She wears a dress of shining so light and clear
And in her palm she holds her teddy so tight;
Whilst scarlet skies turn black to herald trouble.

Flames fly high over her raven crown without care;
Scorching grim ground beneath her feet,
But this is no angel that any army can defeat.
She'll break bullets with breath of a terrified sound
And she'll tame those who torment with her stare.

Standing alone amongst wreckage of war;
Sings a little angel with hands howling pain.
She walks in boots of mourning so brash and vain
And in her gaze she wields her hate so harsh;
Whilst grey graves turn red to blind disaster.

Explosions erupt low under her toes pale by pity;
Burning stagnant skin revealing her mystery,
But this is no angel that anarchy will have victory.
She'll crack courage with cries of a mortified sin
And she'll humble those who hurt with her ferocity.

Standing alone amongst concrete of carnage,
Haunts a little angel with bones bonding fast.
She talks by riddles of warning so primal and aghast
And in her mind she locks her despair so dismal;
Whilst green grasses turn white to subdue rage.

Terror travels far beside her life; horrid in hell
Damning atrophied ambience inside her spirit,
But this is no angel that anger can ever visit.
She'll taunt time with tears of a petrified silence
And she'll doom those who despair with her yell.
Inspired by the album artwork for "We Are The Fallen's" "Tear The World Down".

I imagined a post-apocalpytic world, where this little girl was walking through the dilapated ruins of a city at night.
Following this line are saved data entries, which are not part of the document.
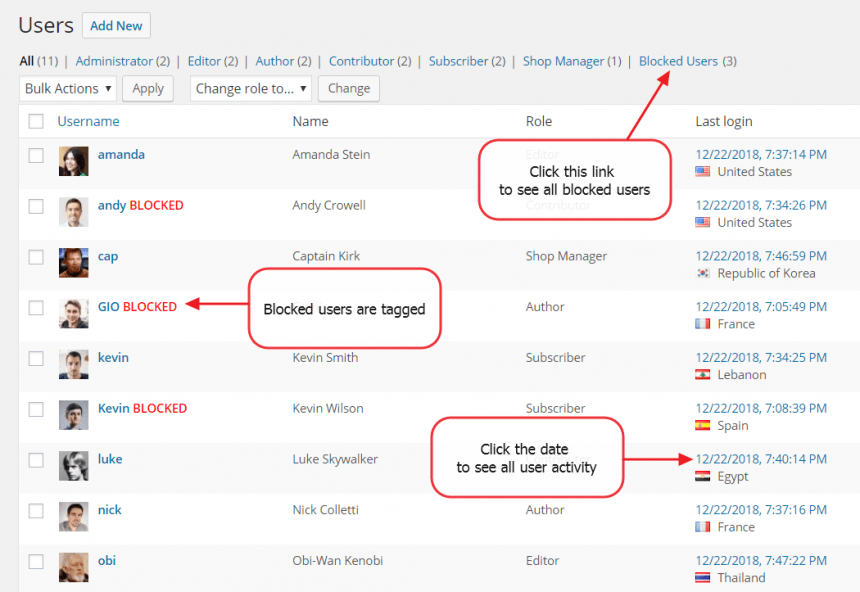This screenshot has width=860, height=592.
Task: Open luke's last login date link
Action: click(760, 459)
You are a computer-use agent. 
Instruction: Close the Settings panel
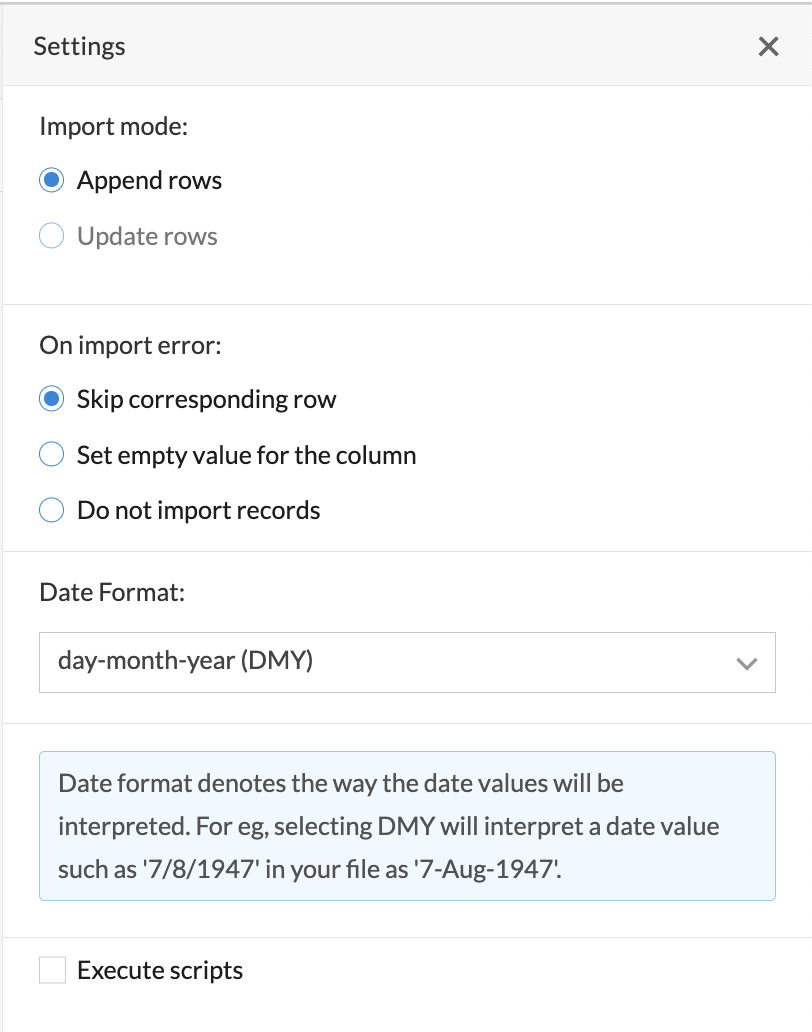pos(768,47)
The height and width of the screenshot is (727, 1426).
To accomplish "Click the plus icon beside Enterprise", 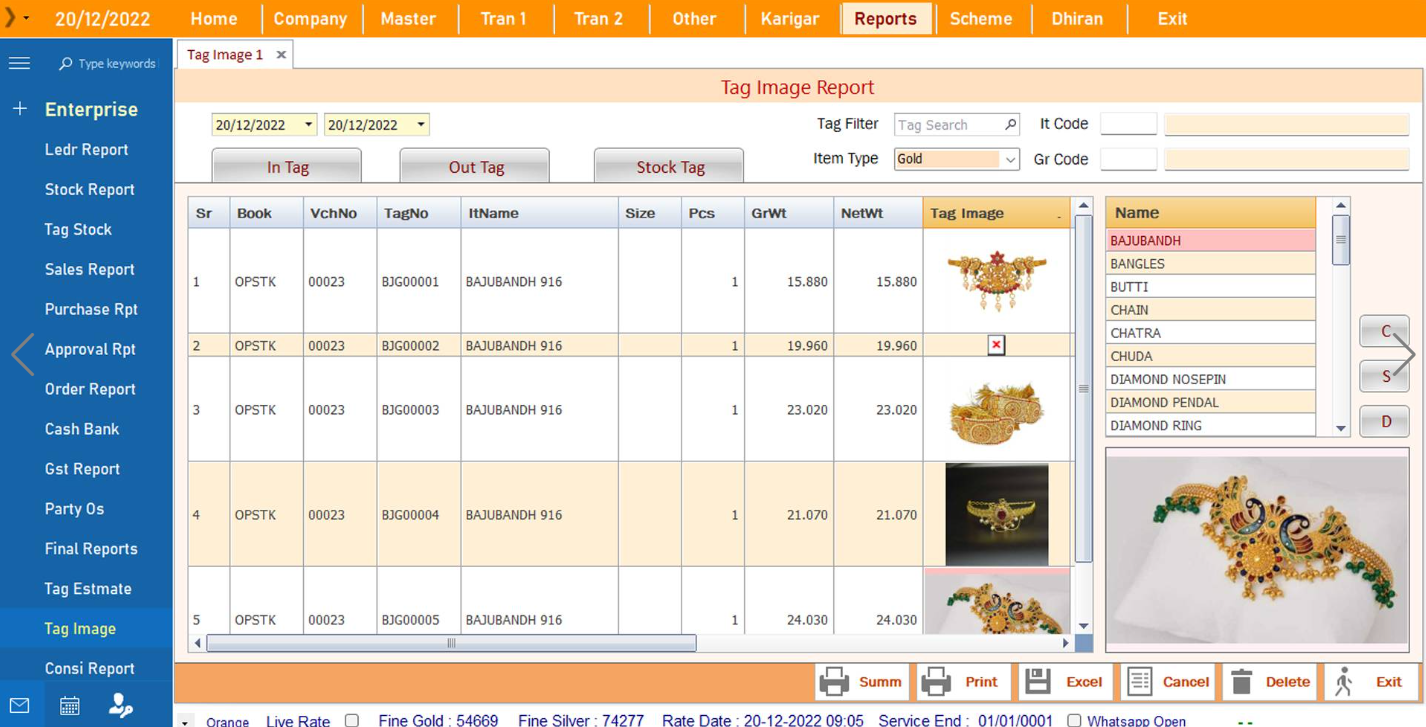I will tap(20, 109).
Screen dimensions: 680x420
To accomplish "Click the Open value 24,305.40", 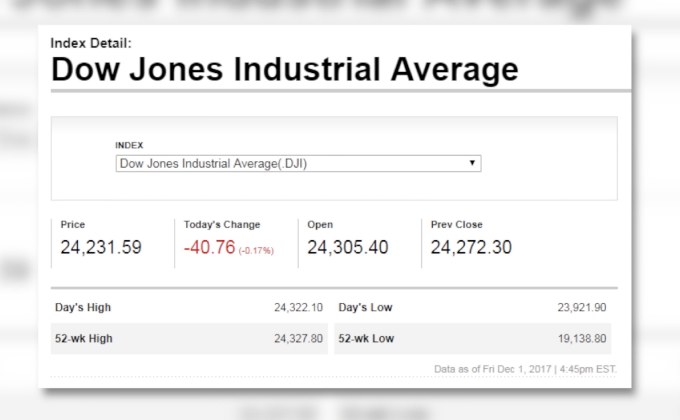I will (x=347, y=247).
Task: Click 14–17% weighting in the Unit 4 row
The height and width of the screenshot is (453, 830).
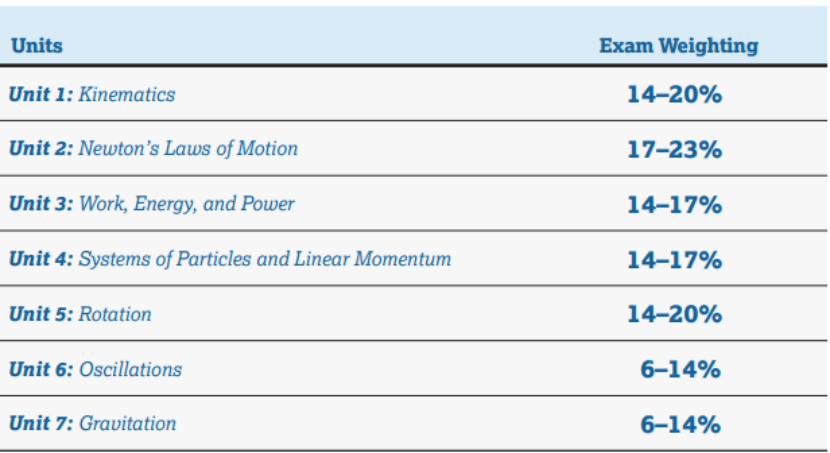Action: [x=674, y=260]
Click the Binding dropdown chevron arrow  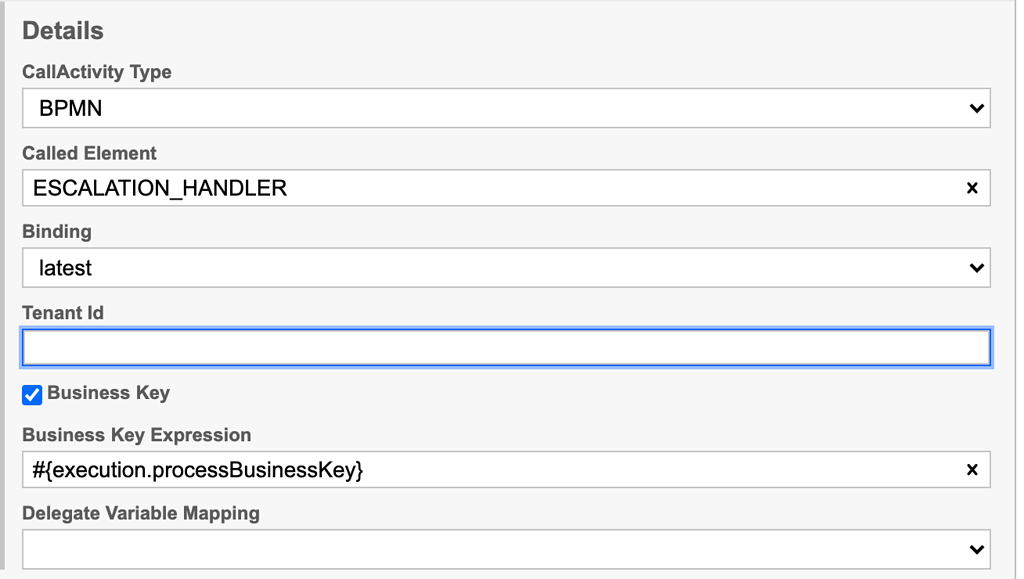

While a gunfight was happening. And that this girl was capable of surviving the crossfire since she was really something more than a child.

Extra Note: I've been made aware recently with this poem of "bad grammar". Unfortunately, there is no "bad grammar", only my own self-tyle of poetic licence which I used. Primarily because I've been wanting to think outside the box and break traditional conventions.

I will list a couple examples from the poem itself to clarify my reasoning behind their usage.

Stanza 1, Line 3: 'She wears a dress of shining...'

In this line I used 'of shining' to signify that her dress was white, but was so powerful it dazzled your eyes when you looked at it, giving the allusion of an angelic attire.

Stanza 3, Line 2: '...hands howling pain'

'Howling' is a word I used to put across a point that her hands were throbbing from pain, but I used 'howling' as though the pain was quite intense.

It was my intention for the poem to be like this, because if I wrote it any other way then it wouldn't live up to my own personal expectations.

Another point to clarify is I play around with words, and it's no mad or bad thing at times to step over a boundary and break the rules.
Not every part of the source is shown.